This Circular contains statements about Goliath Gold and Gold One Africa that are, or may be, forward- looking statements. All statements (other than statements of historical fact) are, or may be deemed to be, forward-looking statements, including, without limitation, those concerning: strategy; the economic outlook for the industry; production; cash costs and other operating results; growth prospects and outlook for operations, individually or in the aggregate; liquidity, capital resources and expenditure and the outcome and consequences of any pending litigation proceedings.
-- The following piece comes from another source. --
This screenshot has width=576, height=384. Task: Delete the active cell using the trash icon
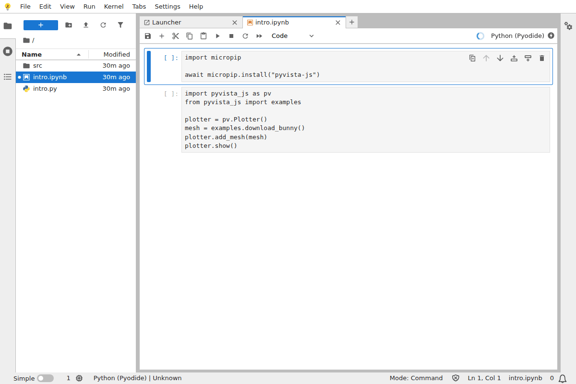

These forward-looking statements are not based on historical facts, but rather reflect current expectations concerning future results and events and generally may be identified by the use of forward-looking words or phrases such as 'believe', 'aim', 'expect', 'anticipate', 'intend', 'foresee', 'forecast', 'likely', 'should', 'planned', 'may', 'estimated', 'potential' or similar words and phrases.

Examples of forward-looking statements include statements regarding a future financial position or future profits, cash flows, corporate strategy, anticipated levels of growth, estimates of capital expenditures, acquisition strategy, expansion prospects or future capital expenditure levels and other economic factors, such as, inter alia, interest rates.

By their nature, forward-looking statements involve risks and uncertainties because they relate to events and depend on circumstances that may or may not occur in the future. Goliath Gold and Gold One Africa caution that forward-looking statements are not guarantees of future performance. Actual results, financial and operating conditions, liquidity and the developments within the industry in which Goliath Gold and Gold One Africa operate may differ materially from those made in, or suggested by, the forward-looking statements contained in this Circular.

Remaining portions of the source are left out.